Rewrite the Kirby 30 text starting at "The Kirby 30 is a Canadian" and ending at "out of production.", renaming "Mirage Yachts" to "Mirage Yacht Company".

__Text__:

*** Begin section ***

Kirby 30

Development
- Designer: Bruce Kirby
- Location: Canada
- Year: 1981
- No. built: 195
- Builder: Mirage Yachts
- Name: Kirby 30

Boat
- Displacement: 5,350 lb (2,427 kg)
- Draft: 5.50 ft (1.68 m)

Hull
- Type: Monohull
- Construction: Fibreglass
- LOA: 29.67 ft (9.04 m)
- LWL: 23.50 ft (7.16 m)
- Beam: 10.25 ft (3.12 m)
- Engine: BMW or Yanmar diesel engine

Hull appendages
- Keel: fin keel
- Ballast: 2,300 lb (1,043 kg)
- Rudder: internally-mounted spade-type rudder

Rig
- General: Fractional rigged sloop
- I foretriangle height: 34.50 ft (10.52 m)
- J foretriangle base: 10.60 ft (3.23 m)
- P mainsail luff: 37.25 ft (11.35 m)
- E mainsail foot: 13.50 ft (4.11 m)

Sails
- Mainsail area: 251.44 sq ft (23.360 m^{2})
- Jib/genoa area: 182.85 sq ft (16.987 m^{2})
- Total sail area: 434.29 sq ft (40.347 m^{2})

Racing
- PHRF: 135 (average)

= Kirby 30 =

Sailboat class

The Kirby 30 is a Canadian racing sailboat, that was designed by Bruce Kirby and first built in 1981.

The Kirby 30 design was a follow-on to the Kirby 25 and it was later developed into the Mirage 30 SX in 1985.

==Production==
The boat was built by Mirage Yachts in Canada, starting in 1981. The company completed 195 examples, but it is now out of production.

==Design==
The Kirby 30 is a small recreational racing keelboat, built predominantly of fibreglass. It has a fractional sloop rig, an internally-mounted spade-type rudder and a fixed fin keel. It displaces 5350 lb and carries 2300 lb of ballast.

The boat has a draft of 5.50 ft with the standard keel and is fitted with a BMW or Yanmar diesel engine.

The boat has a PHRF racing average handicap of 135 with a high of 142 and low of 132. It has a hull speed of 6.5 kn.

==Operational history==
In a 1980 review in Canadian Yachting, John Turnbull described the design as, "Not your average thirty. If you need standing headroom. forget it. But if you love to sail, and sail fast".

*** End section ***

__Collected data entries__:
*** Begin section ***

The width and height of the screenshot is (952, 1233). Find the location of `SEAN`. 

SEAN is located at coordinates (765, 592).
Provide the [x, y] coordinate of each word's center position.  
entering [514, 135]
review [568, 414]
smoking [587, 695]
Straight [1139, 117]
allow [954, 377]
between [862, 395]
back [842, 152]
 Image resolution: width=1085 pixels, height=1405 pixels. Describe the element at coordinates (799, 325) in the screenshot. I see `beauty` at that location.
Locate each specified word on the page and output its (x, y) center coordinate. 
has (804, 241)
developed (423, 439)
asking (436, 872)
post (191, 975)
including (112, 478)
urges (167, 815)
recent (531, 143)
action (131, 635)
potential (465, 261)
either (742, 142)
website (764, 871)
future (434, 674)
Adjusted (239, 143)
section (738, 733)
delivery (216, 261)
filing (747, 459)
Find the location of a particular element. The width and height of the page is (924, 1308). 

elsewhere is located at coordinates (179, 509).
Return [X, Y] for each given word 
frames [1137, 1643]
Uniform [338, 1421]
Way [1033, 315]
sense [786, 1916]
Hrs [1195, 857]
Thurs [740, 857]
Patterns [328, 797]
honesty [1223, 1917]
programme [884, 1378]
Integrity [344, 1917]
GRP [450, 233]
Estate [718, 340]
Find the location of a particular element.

*** End section ***

__Output below__:
The Kirby 30 is a Canadian racing sailboat, that was designed by Bruce Kirby and first built in 1981.

The Kirby 30 design was a follow-on to the Kirby 25 and it was later developed into the Mirage 30 SX in 1985.

==Production==
The boat was built by Mirage Yacht Company in Canada, starting in 1981. The company completed 195 examples, but it is now out of production.